══ PAGE TEXT ══

Background
Jean-Joseph Rabearivelo was born on March 4, 1901, in Tananarive (Madagascar) into a noble family which had been impoverished as a result of the abolition of slavery by the French authorities soon after the colonial conquest in 1895.
Jean-Joseph Rabearivelo was born on March 4, 1901, in Tananarive (Madagascar) into a noble family which had been impoverished as a result of the abolition of slavery by the French authorities soon after the colonial conquest in 1895.
He first studied at the Frères des Écoles Chrétiennes school in the affluent neighborhood of Andohalo, then transferred to the prestigious Collège Saint-Michel, where he was expelled for lack of discipline, poor academic performance, and his reluctance to become religiously observant. He ended his studies at École Flacourt in 1915.
He left school at 13 in order to earn a precarious livelihood as proofreader in a local printing shop. Tananarive in the early 1920 was a focus of intense literary and journalistic activity in the vernacular, and Rabearivelo was one of the first Malagasy poets to use the French language as his medium of literary expression.
His early collections, La Coupe de cendres (1924), Sylves (1927), and Volumes (1928), were in the romantic-academic manner of such French 19th-century poets as appeared on the school curriculum in those days. But through his friendship with Pierre Camo - a French official who was also a minor poet - Rabearivelo became acquainted with contemporary symbolist poetry and managed to free himself of the shackles of conventional versification and diction. His best poems are to be found in Presque-songes (1934) and Traduit de la nuit (1935).
He was rejected by his more tradition-minded or nationalistic fellow citizens. As a native, he was also rejected by the local French society of petty traders and administrators. This dual rebellion imbued Rabearivelo's poetry. Although he mostly wrote in French, in part of his work he sought to bend the alien language to native themes, experiences, and even literary forms such as the hainteny. Aware of his uncommon gifts, yet confined to his underprivileged status, Rabearivelo found the best of his inspiration in an all-pervading, tragic sense of alienation, which finds adequate utterance in images of exile and death, rootlessness and sterility. He committed suicide on June 22, 1937.

═══
══ DATASET EXTRACT ══

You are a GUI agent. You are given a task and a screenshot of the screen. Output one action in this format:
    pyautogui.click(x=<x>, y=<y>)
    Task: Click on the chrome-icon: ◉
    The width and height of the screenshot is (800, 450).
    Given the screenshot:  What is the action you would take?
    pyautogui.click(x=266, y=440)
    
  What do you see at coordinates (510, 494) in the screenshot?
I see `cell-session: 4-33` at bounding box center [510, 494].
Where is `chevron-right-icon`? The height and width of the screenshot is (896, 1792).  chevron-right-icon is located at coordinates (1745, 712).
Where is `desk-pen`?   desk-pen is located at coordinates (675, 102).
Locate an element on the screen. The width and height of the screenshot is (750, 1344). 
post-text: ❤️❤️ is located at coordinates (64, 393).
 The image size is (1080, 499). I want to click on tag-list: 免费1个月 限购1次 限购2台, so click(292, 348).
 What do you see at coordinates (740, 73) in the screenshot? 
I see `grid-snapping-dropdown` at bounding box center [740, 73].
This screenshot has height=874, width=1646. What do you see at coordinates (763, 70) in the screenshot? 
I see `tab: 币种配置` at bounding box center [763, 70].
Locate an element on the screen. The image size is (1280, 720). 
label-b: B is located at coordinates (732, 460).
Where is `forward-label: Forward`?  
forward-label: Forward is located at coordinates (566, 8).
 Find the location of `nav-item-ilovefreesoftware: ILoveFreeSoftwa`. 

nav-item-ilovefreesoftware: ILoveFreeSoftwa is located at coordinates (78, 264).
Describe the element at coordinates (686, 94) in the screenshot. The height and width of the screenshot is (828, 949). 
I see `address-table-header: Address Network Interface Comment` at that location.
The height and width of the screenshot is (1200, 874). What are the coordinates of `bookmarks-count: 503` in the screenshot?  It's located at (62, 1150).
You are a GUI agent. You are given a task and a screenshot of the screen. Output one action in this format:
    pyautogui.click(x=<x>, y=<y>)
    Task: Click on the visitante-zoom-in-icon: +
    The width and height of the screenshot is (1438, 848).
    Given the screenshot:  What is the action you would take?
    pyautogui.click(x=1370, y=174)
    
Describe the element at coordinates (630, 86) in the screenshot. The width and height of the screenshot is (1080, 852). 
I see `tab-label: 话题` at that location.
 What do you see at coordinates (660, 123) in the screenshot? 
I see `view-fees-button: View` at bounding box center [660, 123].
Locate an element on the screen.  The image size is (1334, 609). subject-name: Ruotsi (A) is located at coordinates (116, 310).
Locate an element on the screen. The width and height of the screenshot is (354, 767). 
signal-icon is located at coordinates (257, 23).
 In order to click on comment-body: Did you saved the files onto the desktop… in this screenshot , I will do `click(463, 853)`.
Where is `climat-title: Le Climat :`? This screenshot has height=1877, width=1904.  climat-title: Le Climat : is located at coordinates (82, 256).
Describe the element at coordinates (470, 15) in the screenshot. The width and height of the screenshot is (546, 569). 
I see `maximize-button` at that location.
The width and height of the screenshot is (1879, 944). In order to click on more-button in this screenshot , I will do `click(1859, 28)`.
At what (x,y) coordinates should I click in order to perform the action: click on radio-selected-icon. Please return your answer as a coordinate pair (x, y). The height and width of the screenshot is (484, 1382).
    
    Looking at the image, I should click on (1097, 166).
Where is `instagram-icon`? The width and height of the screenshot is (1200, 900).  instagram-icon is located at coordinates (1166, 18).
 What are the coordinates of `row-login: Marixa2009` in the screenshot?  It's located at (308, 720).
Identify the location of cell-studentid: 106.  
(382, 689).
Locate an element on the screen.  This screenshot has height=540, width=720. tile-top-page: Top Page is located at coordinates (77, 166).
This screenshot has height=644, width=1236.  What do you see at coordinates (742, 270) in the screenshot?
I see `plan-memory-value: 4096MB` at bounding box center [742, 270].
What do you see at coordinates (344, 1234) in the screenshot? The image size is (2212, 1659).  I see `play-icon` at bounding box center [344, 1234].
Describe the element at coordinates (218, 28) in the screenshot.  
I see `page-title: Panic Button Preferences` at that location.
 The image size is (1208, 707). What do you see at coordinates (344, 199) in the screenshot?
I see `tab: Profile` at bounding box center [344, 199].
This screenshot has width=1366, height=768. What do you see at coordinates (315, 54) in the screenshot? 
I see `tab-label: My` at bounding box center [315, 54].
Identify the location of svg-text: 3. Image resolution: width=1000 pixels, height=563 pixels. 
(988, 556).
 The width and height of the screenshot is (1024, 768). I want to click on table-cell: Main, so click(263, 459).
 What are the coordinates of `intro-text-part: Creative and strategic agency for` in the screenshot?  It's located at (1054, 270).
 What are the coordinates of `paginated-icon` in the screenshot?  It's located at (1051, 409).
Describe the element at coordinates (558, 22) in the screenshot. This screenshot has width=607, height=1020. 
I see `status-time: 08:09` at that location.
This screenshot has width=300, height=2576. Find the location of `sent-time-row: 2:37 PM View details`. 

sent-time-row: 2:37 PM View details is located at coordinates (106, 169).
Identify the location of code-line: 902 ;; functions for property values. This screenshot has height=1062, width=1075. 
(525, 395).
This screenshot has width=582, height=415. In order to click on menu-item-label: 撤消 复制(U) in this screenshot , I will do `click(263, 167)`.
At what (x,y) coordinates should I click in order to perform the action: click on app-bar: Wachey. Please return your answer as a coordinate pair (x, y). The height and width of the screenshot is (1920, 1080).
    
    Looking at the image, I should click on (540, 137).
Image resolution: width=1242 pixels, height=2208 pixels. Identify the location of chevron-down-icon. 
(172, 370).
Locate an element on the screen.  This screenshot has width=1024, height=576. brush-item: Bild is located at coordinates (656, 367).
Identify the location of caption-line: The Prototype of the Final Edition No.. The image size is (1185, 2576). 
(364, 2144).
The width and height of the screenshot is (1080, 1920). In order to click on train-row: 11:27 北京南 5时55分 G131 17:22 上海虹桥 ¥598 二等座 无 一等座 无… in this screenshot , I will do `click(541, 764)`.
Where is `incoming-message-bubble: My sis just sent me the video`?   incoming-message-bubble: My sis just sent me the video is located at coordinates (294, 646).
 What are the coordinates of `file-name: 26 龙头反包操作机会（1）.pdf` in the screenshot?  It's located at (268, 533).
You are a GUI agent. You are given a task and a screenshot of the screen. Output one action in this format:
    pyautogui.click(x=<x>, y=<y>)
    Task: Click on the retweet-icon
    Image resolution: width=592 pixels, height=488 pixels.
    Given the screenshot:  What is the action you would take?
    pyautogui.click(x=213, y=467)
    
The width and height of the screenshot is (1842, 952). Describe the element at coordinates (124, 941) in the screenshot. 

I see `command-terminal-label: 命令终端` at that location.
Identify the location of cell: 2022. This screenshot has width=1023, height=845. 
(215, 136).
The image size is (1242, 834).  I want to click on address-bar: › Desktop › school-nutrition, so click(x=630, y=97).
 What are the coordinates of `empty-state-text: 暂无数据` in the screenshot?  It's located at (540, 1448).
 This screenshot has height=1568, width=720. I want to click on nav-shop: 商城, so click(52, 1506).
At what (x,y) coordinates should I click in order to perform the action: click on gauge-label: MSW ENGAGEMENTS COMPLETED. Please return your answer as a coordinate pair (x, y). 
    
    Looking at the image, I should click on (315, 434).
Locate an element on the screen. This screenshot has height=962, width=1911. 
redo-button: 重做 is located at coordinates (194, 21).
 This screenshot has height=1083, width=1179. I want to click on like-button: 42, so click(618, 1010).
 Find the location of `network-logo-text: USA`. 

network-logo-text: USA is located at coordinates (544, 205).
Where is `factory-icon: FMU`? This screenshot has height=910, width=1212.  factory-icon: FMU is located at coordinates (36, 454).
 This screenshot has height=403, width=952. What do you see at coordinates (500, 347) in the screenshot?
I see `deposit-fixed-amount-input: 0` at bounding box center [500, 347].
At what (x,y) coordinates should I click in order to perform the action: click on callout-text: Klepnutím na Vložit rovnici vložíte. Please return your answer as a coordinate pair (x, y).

═══

## QUESTIONS
- A) According to the Rabearivelo biography, which two collections hold his best poems?
- B) Pick up the Rabearivelo biography after its final sentence and keep it going.

## TASK RESPONSES
- A) Presque-songes (1934) and Traduit de la nuit (1935).

- B)
His love of France, its language, and its literature was apt to take weird ritualistic forms in his work. With pathetic conscientiousness, he wanted to strive to the most futilely morbid aspects in the lives of Balzac, Baudelaire, Verlaine, and a host of other. This ill-advised imitation of alien models h uneasily coupled with considerable pride in the literary achievements, oral and written, of Malagasy culture, even though, as a former aristocrat and a Frenchified intellectual, he felt some contempt for the illiterate masses.
In his bulky diaries, which have never been edited in their entirety, he described his tragic predicament as that of a Latin mind under a black skin but also as that of a proud Malagasy eager to shed the Christian and Western disguise imposed upon him.
His habit of wearing the traditional robe, the lamba, over his Westernstyle clothes illustrated his duality more than it could hide.
He was also a womanizer and abused alcohol and opium, growing increasingly dependent on the substances after the death of his daughter. Rabearivelo constantly struggled with debt, and despite his growing fame and artistic success, he was unable to escape from poverty.
Quotes from others about the person
Academic Arnaud Sabatier identifies him as "one of the most important writers of the twentieth century". He has also been described by Radio France Internationale journalist Tirthankar Chanda as "the founder of the African francophonie" and "the enfant terrible of French literature". Jeune Afrique described him as "Madagascar's greatest poet".
In 1926, Rabearivelo married Mary Razafitrimo, the daughter of a local photographer, and together they had five children.